Primary among Robert’s new responsibilities will be leadership of NAMB’s partnership plan for reaching the mega-cities called Strategic Focus Cities (SFC). Seventeen of those cities in the United States and Canada have been identified as first-priority evangelism and church-planting targets using thousands of volunteers, media blitzes and ministry activities. Chicago and Phoenix are SFC targets for 2000; Boston and Las Vegas for 2001.
Reccord said Roberts also will continue to direct NAMB’s ministries at the United Nations in New York City and ministries to government leaders in Washington. He will also continue serving as NAMB’s resident theologian and will write a regular column for On Mission magazine, the agency’s flagship publication.
“I am humbled and challenged at the opportunity to help lead Southern Baptists to reach the great cities of North America for Christ,” Roberts said. “When we think of the [New Testament] Book of Acts, it is major cities that come to mind: Jerusalem, Antioch, Ephesus, Corinth and Rome. When God moves, he very often moves in the cities. That is where the people are, people who need a saving relationship with Jesus Christ. If Southern Baptists are to reach North America for Christ, then we must reach the cities.”

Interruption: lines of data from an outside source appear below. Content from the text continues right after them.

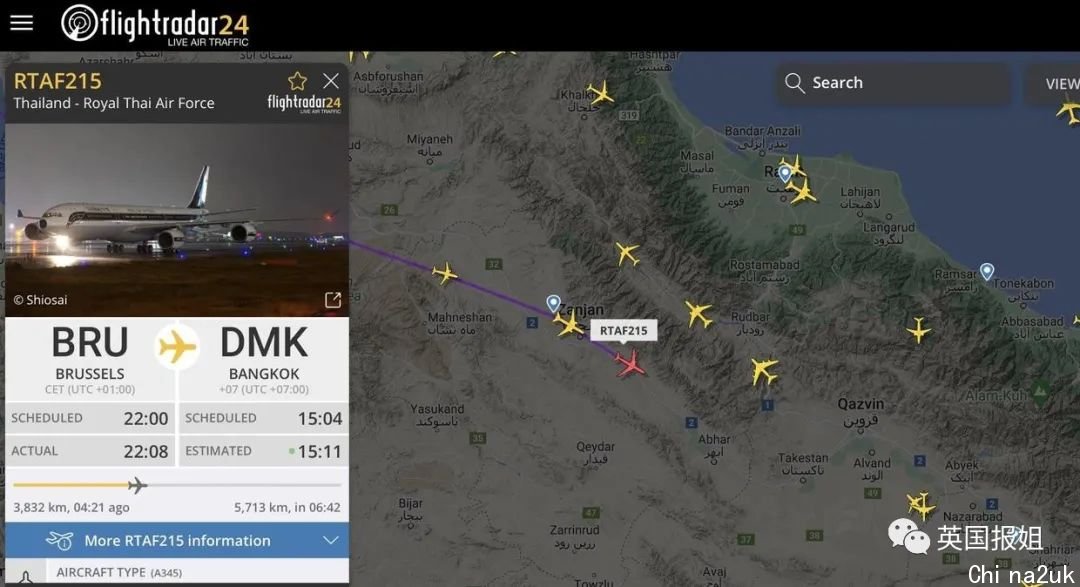Open the hamburger menu
The image size is (1080, 587).
(x=21, y=23)
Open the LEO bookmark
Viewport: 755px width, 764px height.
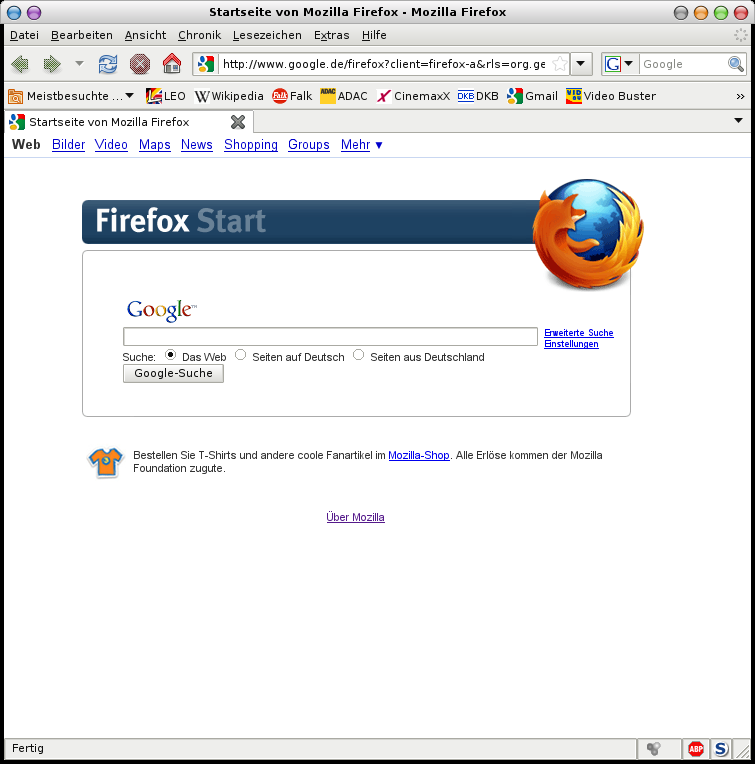pos(166,96)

Roberts has served five years as director of interfaith evangelism for NAMB and the former Home Mission Board, which Reccord said has helped uniquely prepare him for the new position.
“Dr. Roberts’ strength in interfaith evangelism brings an added dimension needed in the metropolitan areas which are characterized by their pluralism and international flavors,” Reccord said. “Also, he grew up in a major city, has pastored in a world-class city and headed major projects in cities. He has an amazing background for this strategic position.

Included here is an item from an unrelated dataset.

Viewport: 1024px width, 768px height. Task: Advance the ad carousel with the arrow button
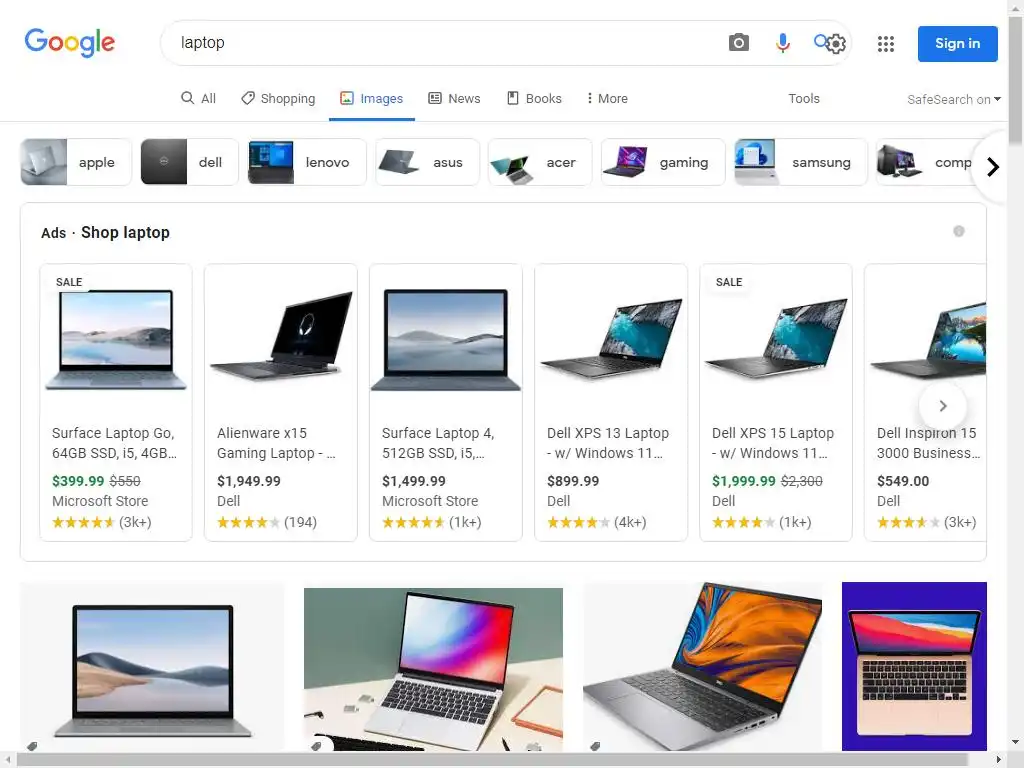942,406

Roberts is the son of the late Ray Roberts, a church planter and the first executive director of the State Convention of Baptists in Ohio. The elder Roberts served on the SBC Peace Committee and as SBC vice president in 1986.
Born in Danville, Ky., Roberts earned a Ph.D. degree from the Free University of Amsterdam in the Netherlands. He also holds a master of divinity degree from Southern Baptist Theological Seminary, Louisville, Ky., a bachelor’s degree from Georgetown (Ky.) College and has served as a graduate researcher at Oxford University in England.
He has pastored churches in Belgium, England and Germany and served as missions and evangelism professor at both Southeastern Baptist Theological Seminary, Wake Forest, N.C., and Southern Seminary. Roberts and his wife, Anya, have two children, Naomi and Mark.
Ray Newcomb, pastor of First Baptist Church, Millington, Tenn., was elected chairman of NAMB’s board of trustees. He replaces Charles Fuller of Virginia, who served two years as the agency’s first chairman.
Danny Souder, pastor of Northlake Baptist Church, Dallas, was elected first vice chairman, and James “Skip” Owens, pastor of Pinecrest Baptist Church, Charleston, S.C., was elected second vice chairman.
The board’s missionary personnel committee also appointed 30 new North American missionaries to serve as church planters, associational strategists and evangelism specialists in eleven states and Vancouver, British Columbia. NAMB’s Chaplain’s Commission also approved endorsement of 63 chaplains to join more than 3,000 SBC-endorsed chaplains serving around the world in military, health-care, business and institutional settings around the world.
In other business, trustees:
— revised bylaws for two subsidiary media corporations, FamilyNet and TimeRite, to bring them more in line with NAMB’s bylaws.
— reviewed plans for opening of the agency’s new 5,000-square-foot Vision Center during the Southern Baptist Convention in June and viewed a computerized tour of the center.
— recognized 20 trustees who will rotate off the board following this summer’s SBC. They will be replaced by 13 new trustees as a planned downsizing of the governing body continues.